I had assumed that the students would know what I meant when I said, "Make a number pattern."
Or maybe I was the problem - maybe my definition was too narrow and my expectations were based on my own previous experience and knowledge.
Anyway, here is what they produced:
So - we have a pattern of numbers being repeated. There were lots that looked like this. We could substitute the numbers for a colour or a shape and we would be back to where we were with our Unifix and Cuisinaire patterns.
Yes - it is a pattern.
No - it is not what I was expecting.
But wait, there's more...
Ok - so I can see counting by 2, 3 and 10. This is what I had anticipated. Obviously these students will win at the game of "Guess what the teacher is thinking".
And some more sophisticated variations on these patterns:
Counting by 7s
Counting by 10 but off the decade
As I circulated and chatted, I came across one student who was mucking around with some rulers. Fortunately, I refrained from intervening - I was about to tell him to put them away.
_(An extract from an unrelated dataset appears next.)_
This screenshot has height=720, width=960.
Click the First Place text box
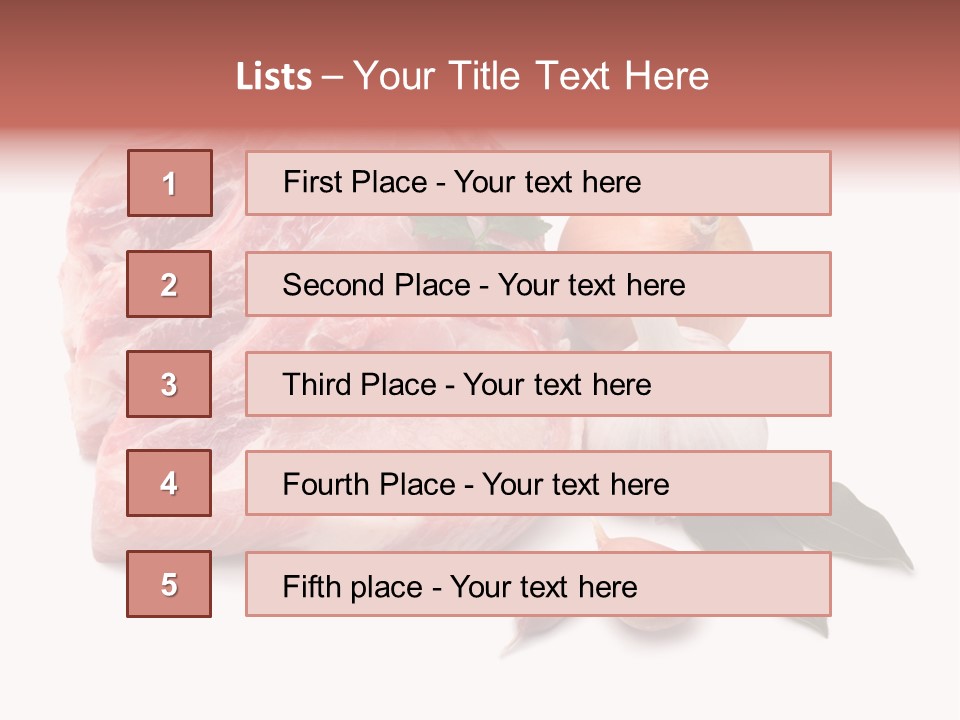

He had made a simple 0-9 grid:
As I was about to move on, he laid down the rulers:
"Look at that!" he said. "There is a pattern that goes 2, 7, 2, 7 down the middle ruler. And the diagonal rulers are all the even numbers."
Very true - a nice observation.
Note to self: Do not interrupt. Give the students space to play and experiment. They will observe things that will surprise you.